Give the data below again, word for word.

□ □ □

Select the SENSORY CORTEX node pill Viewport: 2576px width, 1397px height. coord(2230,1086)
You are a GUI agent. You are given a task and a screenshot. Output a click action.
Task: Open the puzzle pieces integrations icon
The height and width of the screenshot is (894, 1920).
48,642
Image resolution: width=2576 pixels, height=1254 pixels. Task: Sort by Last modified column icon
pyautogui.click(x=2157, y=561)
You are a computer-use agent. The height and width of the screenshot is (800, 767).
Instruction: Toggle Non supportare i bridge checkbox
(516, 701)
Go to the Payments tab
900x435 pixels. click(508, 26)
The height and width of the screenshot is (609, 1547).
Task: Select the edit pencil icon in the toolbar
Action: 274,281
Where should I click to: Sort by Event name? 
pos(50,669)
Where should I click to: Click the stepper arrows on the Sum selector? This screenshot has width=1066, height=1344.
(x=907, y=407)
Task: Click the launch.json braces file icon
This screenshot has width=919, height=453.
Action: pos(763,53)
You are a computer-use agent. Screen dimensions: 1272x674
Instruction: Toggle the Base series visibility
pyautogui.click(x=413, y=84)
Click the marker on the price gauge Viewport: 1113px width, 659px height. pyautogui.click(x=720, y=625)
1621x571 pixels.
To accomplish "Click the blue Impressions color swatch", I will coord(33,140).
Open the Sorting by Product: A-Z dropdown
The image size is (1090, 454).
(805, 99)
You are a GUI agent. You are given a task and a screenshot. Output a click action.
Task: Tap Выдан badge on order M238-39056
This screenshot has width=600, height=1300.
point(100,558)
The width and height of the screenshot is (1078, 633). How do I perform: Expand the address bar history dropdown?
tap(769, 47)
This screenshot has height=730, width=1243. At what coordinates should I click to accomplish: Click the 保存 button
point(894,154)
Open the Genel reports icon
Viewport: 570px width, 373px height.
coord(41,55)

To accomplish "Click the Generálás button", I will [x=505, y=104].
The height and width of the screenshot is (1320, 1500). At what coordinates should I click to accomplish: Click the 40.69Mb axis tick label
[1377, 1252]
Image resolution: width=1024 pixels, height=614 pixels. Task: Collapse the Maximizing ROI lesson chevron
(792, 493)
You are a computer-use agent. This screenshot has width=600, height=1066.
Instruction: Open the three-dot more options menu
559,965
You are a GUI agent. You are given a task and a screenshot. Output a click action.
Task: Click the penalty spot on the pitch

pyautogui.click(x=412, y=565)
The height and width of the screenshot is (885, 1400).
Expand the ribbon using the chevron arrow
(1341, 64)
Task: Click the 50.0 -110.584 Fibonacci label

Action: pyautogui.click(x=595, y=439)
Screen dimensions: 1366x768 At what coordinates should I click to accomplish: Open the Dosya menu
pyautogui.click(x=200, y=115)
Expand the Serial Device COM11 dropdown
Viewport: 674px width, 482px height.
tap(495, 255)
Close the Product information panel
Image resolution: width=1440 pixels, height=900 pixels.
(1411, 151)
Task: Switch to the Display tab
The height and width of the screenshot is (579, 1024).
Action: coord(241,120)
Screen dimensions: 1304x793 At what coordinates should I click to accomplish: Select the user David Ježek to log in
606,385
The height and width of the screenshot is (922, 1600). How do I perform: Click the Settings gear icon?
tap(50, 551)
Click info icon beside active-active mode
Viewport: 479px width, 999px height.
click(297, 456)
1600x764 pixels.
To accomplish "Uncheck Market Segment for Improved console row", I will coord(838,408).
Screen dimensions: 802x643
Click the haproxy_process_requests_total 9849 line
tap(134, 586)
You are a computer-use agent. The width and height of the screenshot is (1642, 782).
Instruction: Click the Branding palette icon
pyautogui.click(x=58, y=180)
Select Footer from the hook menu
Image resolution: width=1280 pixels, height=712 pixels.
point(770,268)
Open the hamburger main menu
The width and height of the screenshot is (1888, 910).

□ □ □

**Exercise answer**.
Select the SENSORY CORTEX node pill Viewport: 2576px width, 1397px height. coord(2230,1086)
You are a GUI agent. You are given a task and a screenshot. Output a click action.
Task: Open the puzzle pieces integrations icon
The height and width of the screenshot is (894, 1920).
48,642
Image resolution: width=2576 pixels, height=1254 pixels. Task: Sort by Last modified column icon
pyautogui.click(x=2157, y=561)
You are a computer-use agent. The height and width of the screenshot is (800, 767).
Instruction: Toggle Non supportare i bridge checkbox
(516, 701)
Go to the Payments tab
900x435 pixels. click(508, 26)
The height and width of the screenshot is (609, 1547).
Task: Select the edit pencil icon in the toolbar
Action: 274,281
Where should I click to: Sort by Event name? 
pos(50,669)
Where should I click to: Click the stepper arrows on the Sum selector? This screenshot has width=1066, height=1344.
(x=907, y=407)
Task: Click the launch.json braces file icon
This screenshot has width=919, height=453.
Action: pos(763,53)
You are a computer-use agent. Screen dimensions: 1272x674
Instruction: Toggle the Base series visibility
pyautogui.click(x=413, y=84)
Click the marker on the price gauge Viewport: 1113px width, 659px height. pyautogui.click(x=720, y=625)
1621x571 pixels.
To accomplish "Click the blue Impressions color swatch", I will coord(33,140).
Open the Sorting by Product: A-Z dropdown
The image size is (1090, 454).
(805, 99)
You are a GUI agent. You are given a task and a screenshot. Output a click action.
Task: Tap Выдан badge on order M238-39056
This screenshot has width=600, height=1300.
point(100,558)
The width and height of the screenshot is (1078, 633). How do I perform: Expand the address bar history dropdown?
tap(769, 47)
This screenshot has height=730, width=1243. At what coordinates should I click to accomplish: Click the 保存 button
point(894,154)
Open the Genel reports icon
Viewport: 570px width, 373px height.
coord(41,55)

To accomplish "Click the Generálás button", I will [x=505, y=104].
The height and width of the screenshot is (1320, 1500). At what coordinates should I click to accomplish: Click the 40.69Mb axis tick label
[1377, 1252]
Image resolution: width=1024 pixels, height=614 pixels. Task: Collapse the Maximizing ROI lesson chevron
(792, 493)
You are a computer-use agent. This screenshot has width=600, height=1066.
Instruction: Open the three-dot more options menu
559,965
You are a GUI agent. You are given a task and a screenshot. Output a click action.
Task: Click the penalty spot on the pitch

pyautogui.click(x=412, y=565)
The height and width of the screenshot is (885, 1400).
Expand the ribbon using the chevron arrow
(1341, 64)
Task: Click the 50.0 -110.584 Fibonacci label

Action: pyautogui.click(x=595, y=439)
Screen dimensions: 1366x768 At what coordinates should I click to accomplish: Open the Dosya menu
pyautogui.click(x=200, y=115)
Expand the Serial Device COM11 dropdown
Viewport: 674px width, 482px height.
tap(495, 255)
Close the Product information panel
Image resolution: width=1440 pixels, height=900 pixels.
(1411, 151)
Task: Switch to the Display tab
The height and width of the screenshot is (579, 1024).
Action: coord(241,120)
Screen dimensions: 1304x793 At what coordinates should I click to accomplish: Select the user David Ježek to log in
606,385
The height and width of the screenshot is (922, 1600). How do I perform: Click the Settings gear icon?
tap(50, 551)
Click info icon beside active-active mode
Viewport: 479px width, 999px height.
click(297, 456)
1600x764 pixels.
To accomplish "Uncheck Market Segment for Improved console row", I will coord(838,408).
Screen dimensions: 802x643
Click the haproxy_process_requests_total 9849 line
tap(134, 586)
You are a computer-use agent. The width and height of the screenshot is (1642, 782).
Instruction: Click the Branding palette icon
pyautogui.click(x=58, y=180)
Select Footer from the hook menu
Image resolution: width=1280 pixels, height=712 pixels.
point(770,268)
Open the hamburger main menu
The width and height of the screenshot is (1888, 910).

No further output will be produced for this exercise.